Is Modernism Boring?

Should we bother with modernism? Is it suited to our bedside table, or should it be exiled to obscurity on some distant library shelf?

While looking for something interesting to read online recently I stumbled across something boring. Namely, Robert McCrum’s Guardian piece on ‘The best boring books’: it listed big, grey bricks of supposedly anaesthetic prose. McCrum selected novels based on their ability to relieve anxiety and dull the senses, singling out two modernist novels among his favourites: James Joyce’s notorious Finnegans Wake and Virginia Woolf’s The Waves. I looked again. Is there something intrinsic to modernism that lends itself to these kinds of associations? Of dullness and tedium in the mind’s eye of the public?

Gabriel Josipovici asked What Ever Happened to Modernism? As part of an in-depth literary study, he charted the recent decline of modernist literature in opposition to other, more traditional forms of storytelling. But what is it about Modernism that turns so many readers away? Why are Joyce, Eliot and Kafka missing from our holiday reading lists? And if by some miracle they are on our bookshelves, why do we never pick them up?

When modernist literature does creep into the spotlight, the work often plays second fiddle to historical context or writer’s biographies. Take Virginia Woolf, for example: her work is packed with wit and sophistication, but it’s through movie adaptations that her mainstream reputation seems to shine. A number of directors have tackled her classic novel, Mrs Dalloway, and have managed to distill – with varying degrees of success – what is in the end a very complex and multi-layered text. Michael Cunningham’s The Hours, and Stephen Daldry’s film adaptation, saw Dalloway as a convenient vehicle to blend fiction with fact, prose with biography. But while they did much to raise Woolf’s pop culture credit, it always seemed to come at the expense of the work. Book sales spiked for a period, but modernism was muffled by Oscar-hype and Nicole Kidman’s prosthetic nose.

“To get back to modernism – is there something about that pesky ism that puts people off?”

**DATA SUPPLIED:**
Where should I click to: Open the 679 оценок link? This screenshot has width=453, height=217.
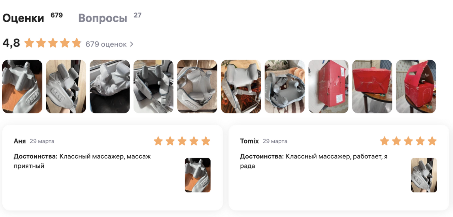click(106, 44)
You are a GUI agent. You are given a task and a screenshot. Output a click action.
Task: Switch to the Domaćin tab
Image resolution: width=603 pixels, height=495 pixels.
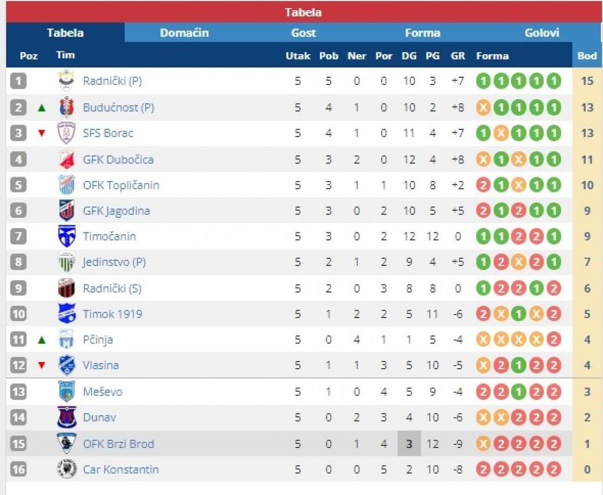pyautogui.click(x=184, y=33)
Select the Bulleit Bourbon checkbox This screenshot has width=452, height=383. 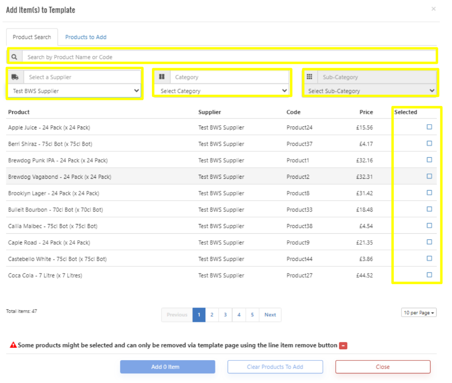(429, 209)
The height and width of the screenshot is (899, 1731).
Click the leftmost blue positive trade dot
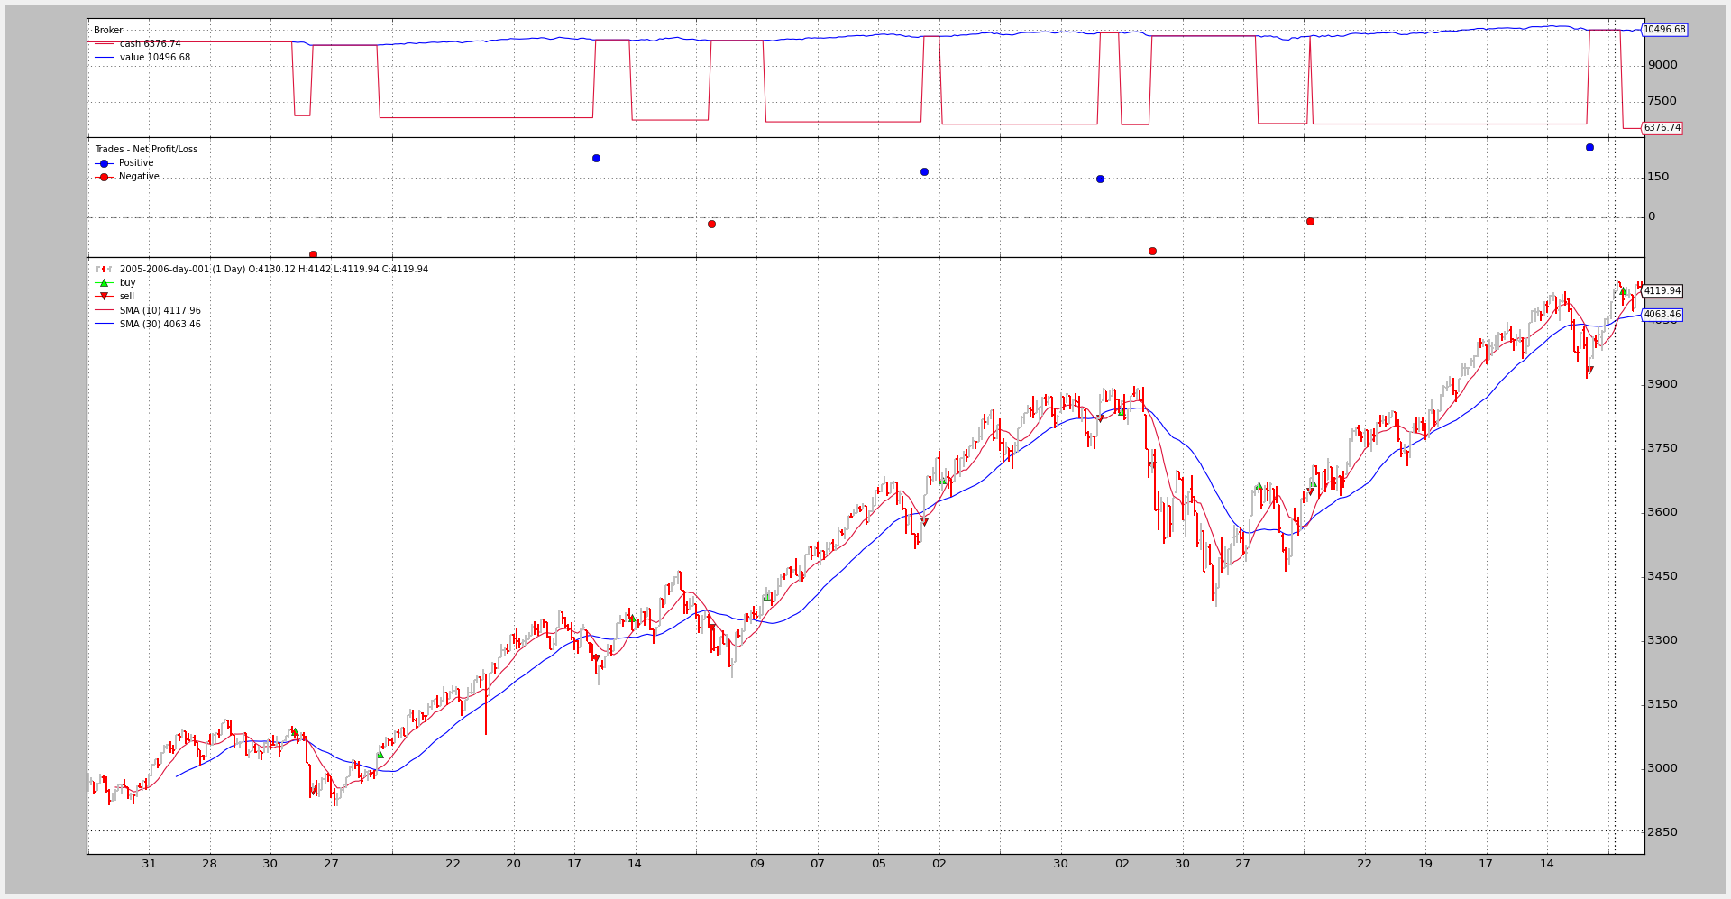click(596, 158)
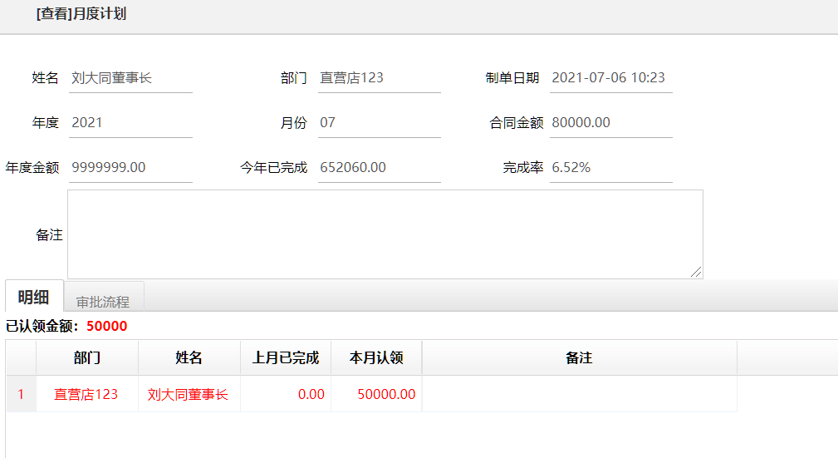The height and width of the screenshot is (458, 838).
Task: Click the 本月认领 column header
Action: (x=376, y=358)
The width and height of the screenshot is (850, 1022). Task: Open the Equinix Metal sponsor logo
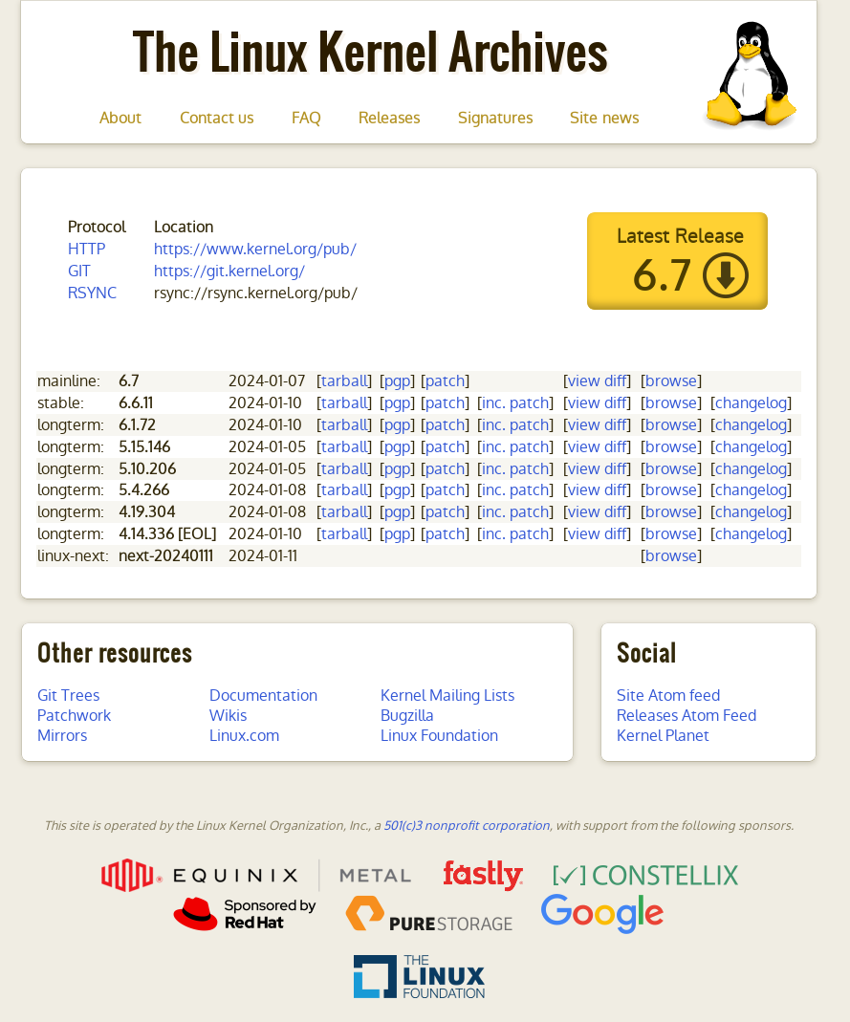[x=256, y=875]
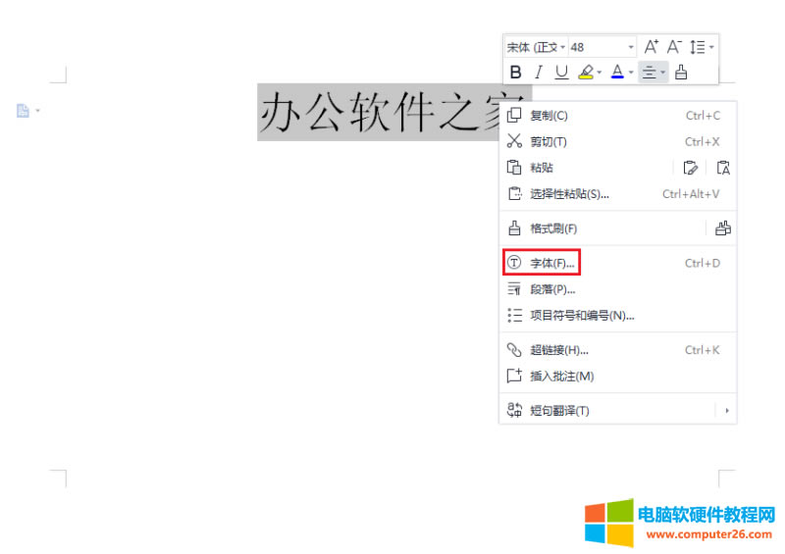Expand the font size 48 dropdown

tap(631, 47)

**AIM OF THE EXERCISE:**
Answer these from the piece on modernism:
1. Which two modernist novels did McCrum single out among his favorites?
2. What did Gabriel Josipovici chart as part of his literary study?
3. Which Woolf novel have a number of directors tackled?

**ANSWER TO THIS PROBLEM:**
1. James Joyce's Finnegans Wake and Virginia Woolf's The Waves.
2. The recent decline of modernist literature in opposition to other, more traditional forms of storytelling.
3. Mrs Dalloway.